■ Your task: In the article about crashing classes at UCSB, how many labs did Letitia Mueller say she had to crash on the first day of classes?
═══ Page extract ═══
After a three-week break void of lecture halls, classrooms and schoolwork, many students have returned to academia and found themselves once again faced with the usual beginning-of-the-quarter struggle to crash much-needed classes.

With nearly 300 courses offering waiting lists and many more maxed out on GOLD, students often find themselves sitting on the floors of overcrowded lecture halls as professors attempt to assess which potential pupils need the class most desperately. According to UCSB Associate Dean for Undergraduate Education Mary Nisbet, the university continues to do everything within its power to tackle the issue, monitoring course loads and organizing curricula offerings based on levels of student need.

While the size of this year’s freshmen class is larger than last year’s, Nisbet said enrollment has actually declined to some extent, adding that administrators are currently working to ensure that as many students as possible are able to register for top-priority classes.

“Overall, undergraduate enrollment is actually down slightly from two years ago. In addition, the average course load for students has not changed significantly,” Nisbet said in an e-mail. “Although there has been an increase in freshmen from the last year, we have been able to schedule more classes and spaces for freshman to address the larger numbers.”

On the first day of classes alone, second-year biochemistry major Letitia Mueller said she had to crash a total of three organic chemistry labs — and will again this Wednesday — in order to stay caught up with course material for a class for which she may not even be able to register. While Mueller said she is determined to get the class, she knows there is a long line of competitors with the same goal.
═══ Stored data ═══
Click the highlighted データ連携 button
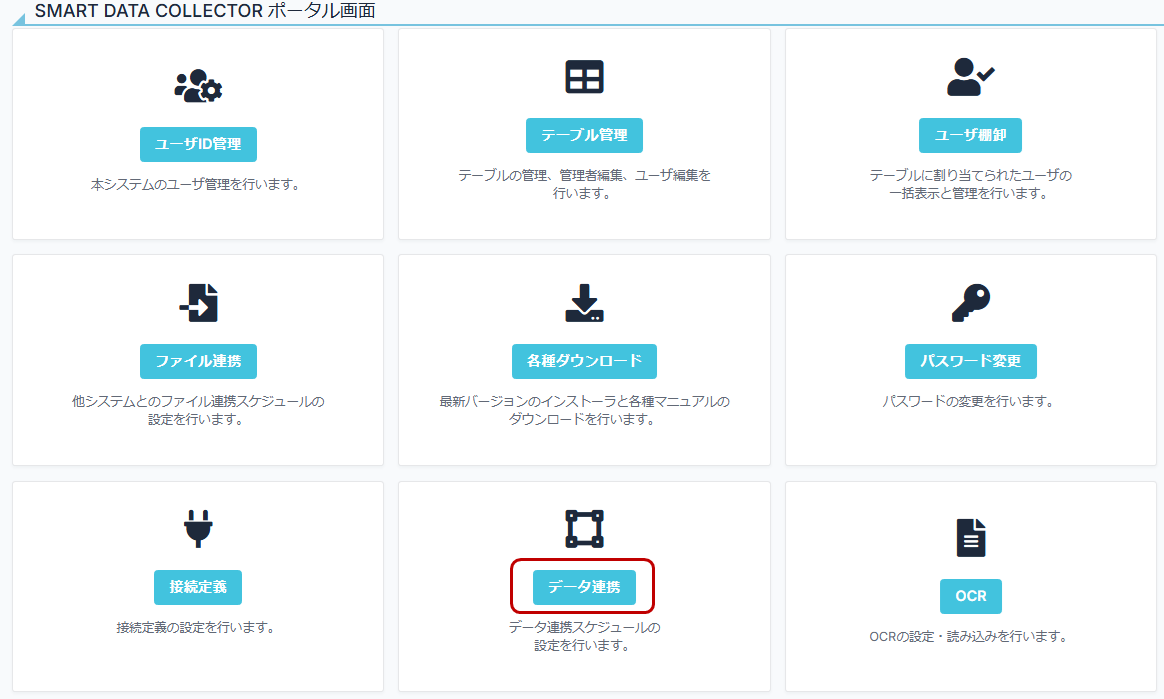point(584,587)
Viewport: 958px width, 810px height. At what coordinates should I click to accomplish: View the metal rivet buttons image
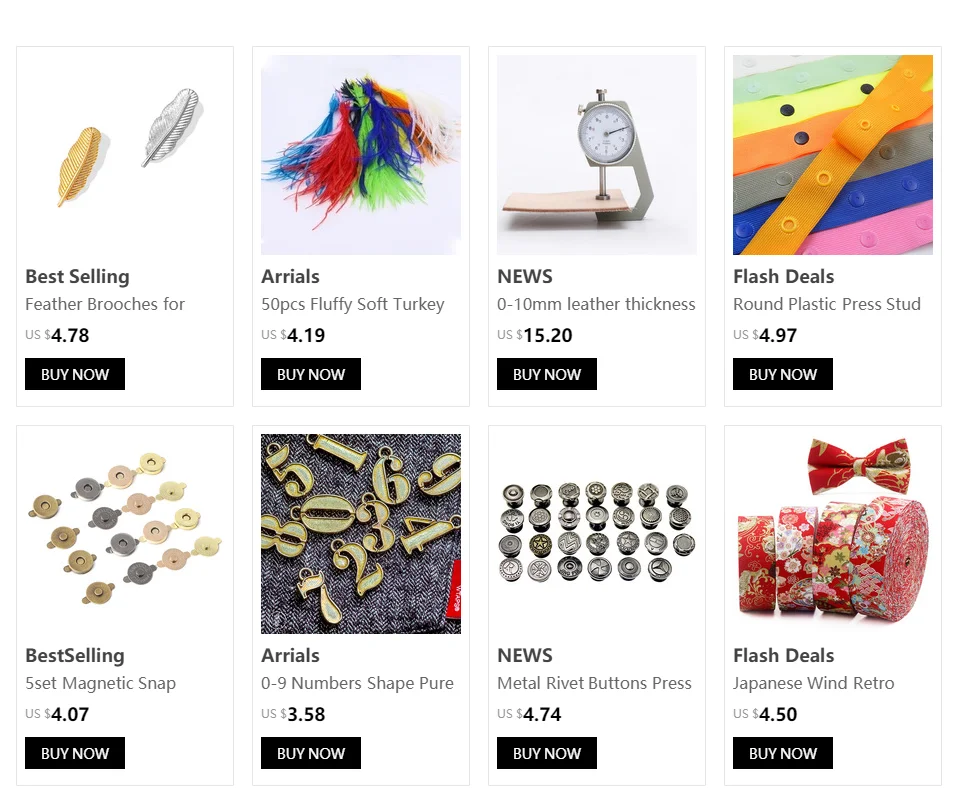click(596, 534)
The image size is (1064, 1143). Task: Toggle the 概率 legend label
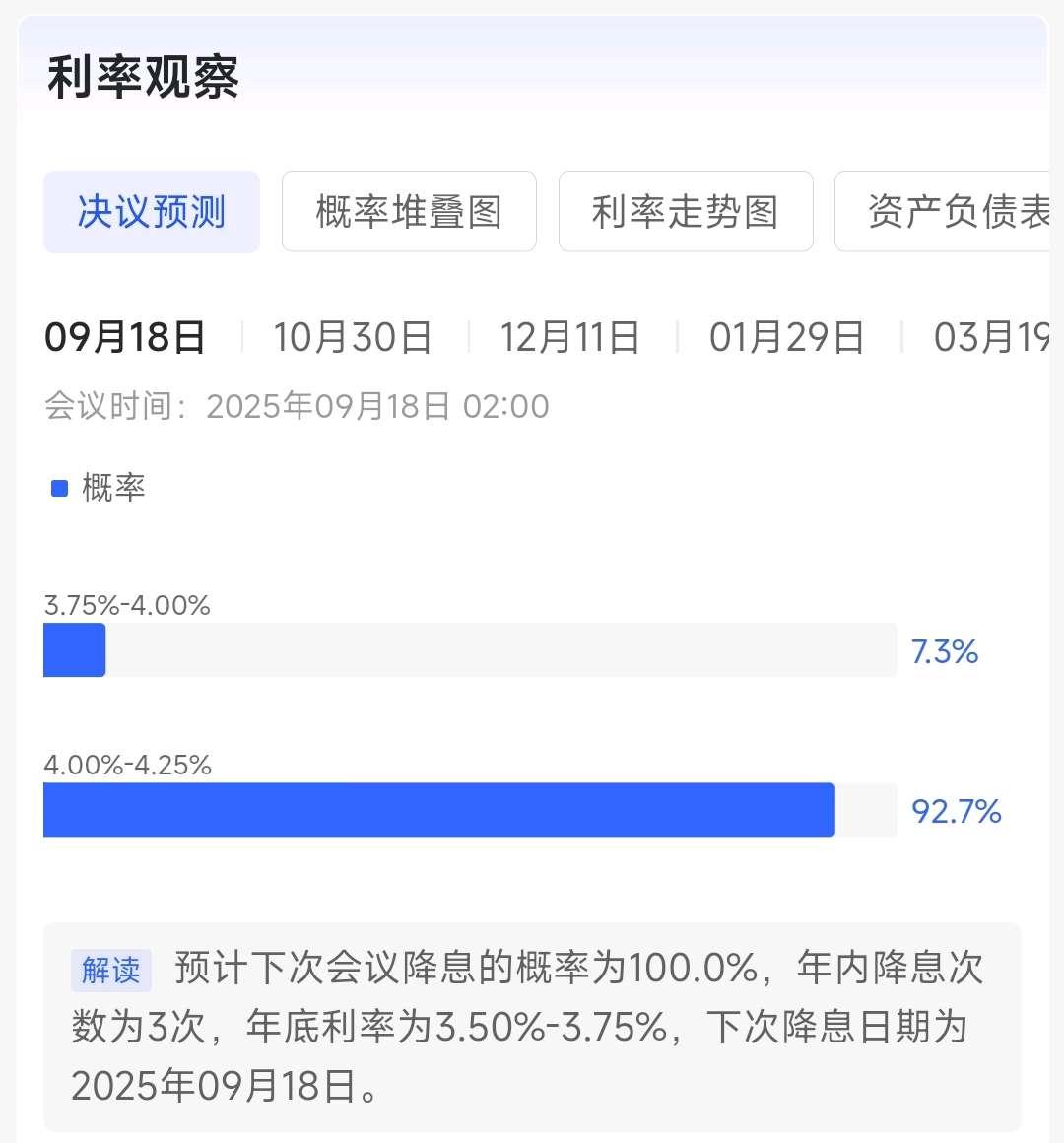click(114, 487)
═══
═══ Stored data ═══
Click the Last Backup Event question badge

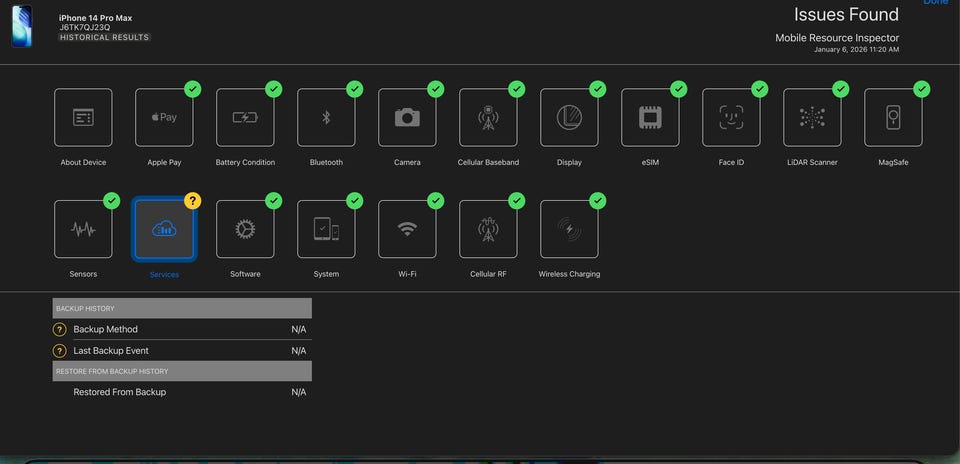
═══
■ Written response: Three organic chemistry labs.